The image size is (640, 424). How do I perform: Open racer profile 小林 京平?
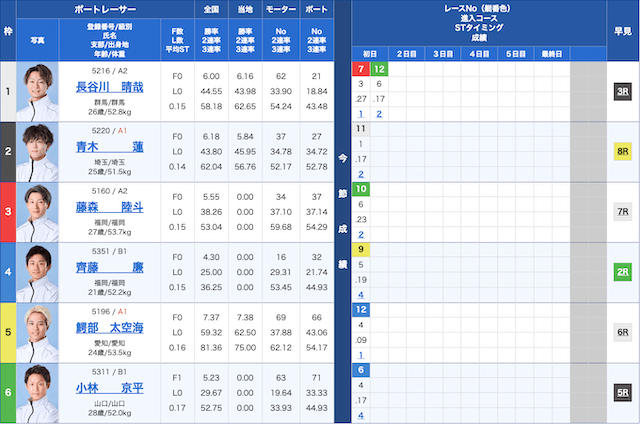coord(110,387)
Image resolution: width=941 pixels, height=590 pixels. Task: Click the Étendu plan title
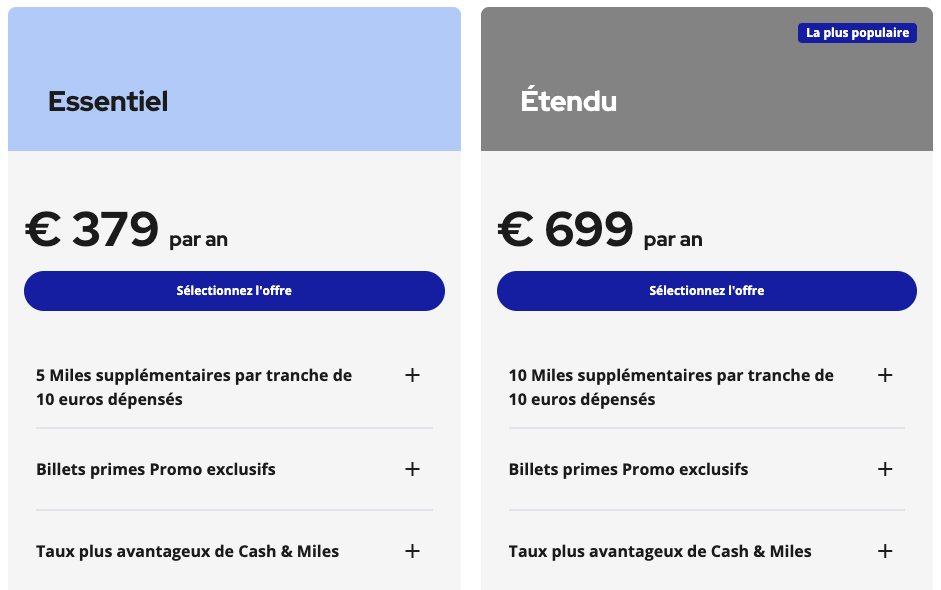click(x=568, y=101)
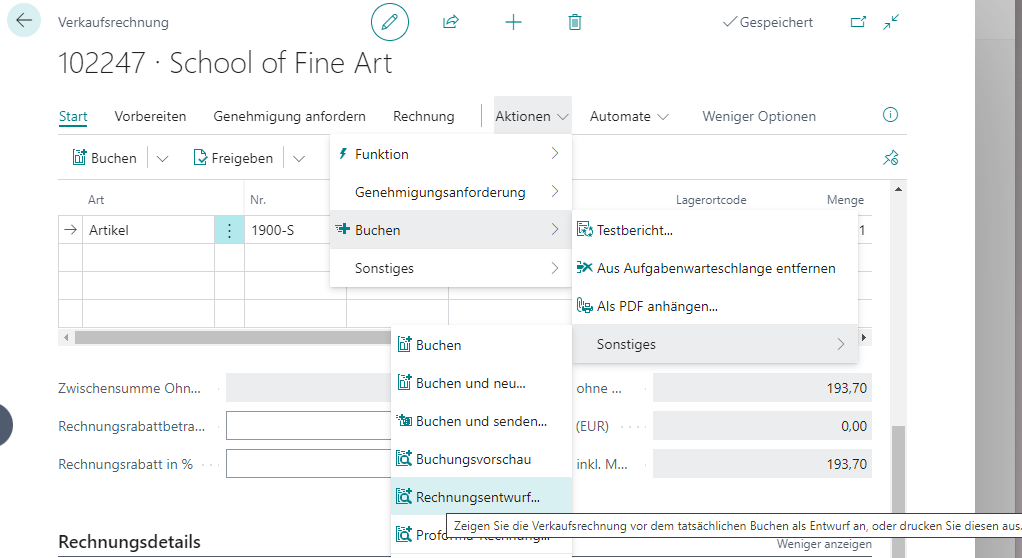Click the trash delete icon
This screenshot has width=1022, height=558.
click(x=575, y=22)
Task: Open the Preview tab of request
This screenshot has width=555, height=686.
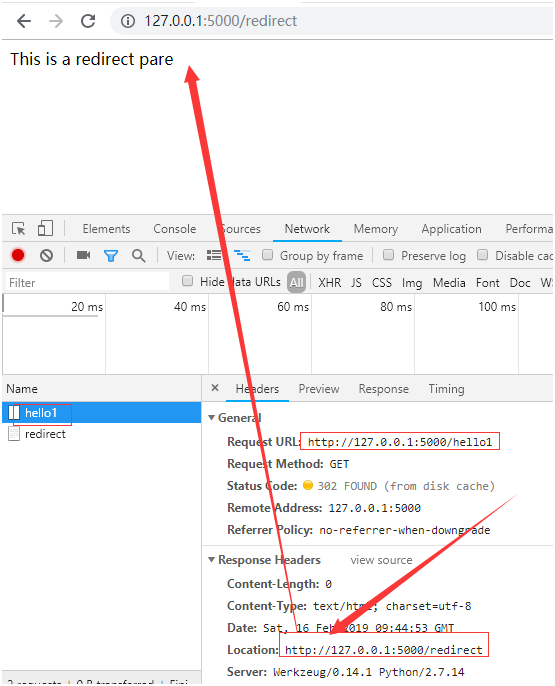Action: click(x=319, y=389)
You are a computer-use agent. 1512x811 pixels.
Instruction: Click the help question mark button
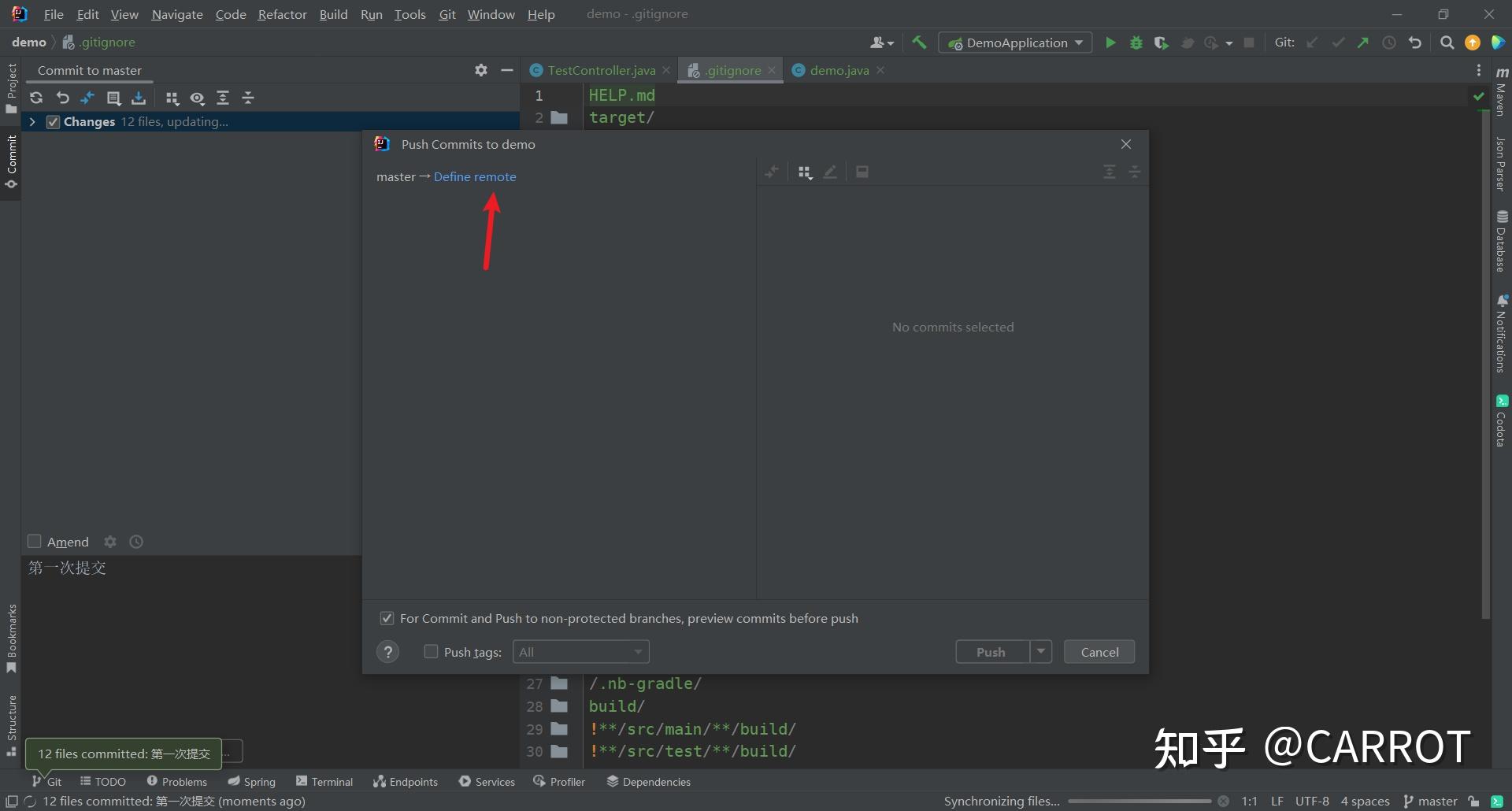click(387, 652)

PROBLEM TO SOLVE
Reproduce each entry exactly as given; no pictures, please.

OUTPUT OF THE TASK
The image size is (640, 424). How do I perform: Open racer profile 小林 京平?
coord(110,387)
Image resolution: width=941 pixels, height=590 pixels. Task: Click the Étendu plan title
click(x=568, y=101)
Click the trash delete icon
This screenshot has width=1022, height=558.
click(x=575, y=22)
Task: Open the Preview tab of request
This screenshot has width=555, height=686.
Action: click(x=319, y=389)
You are a computer-use agent. 1512x811 pixels.
Instruction: Click the help question mark button
click(387, 652)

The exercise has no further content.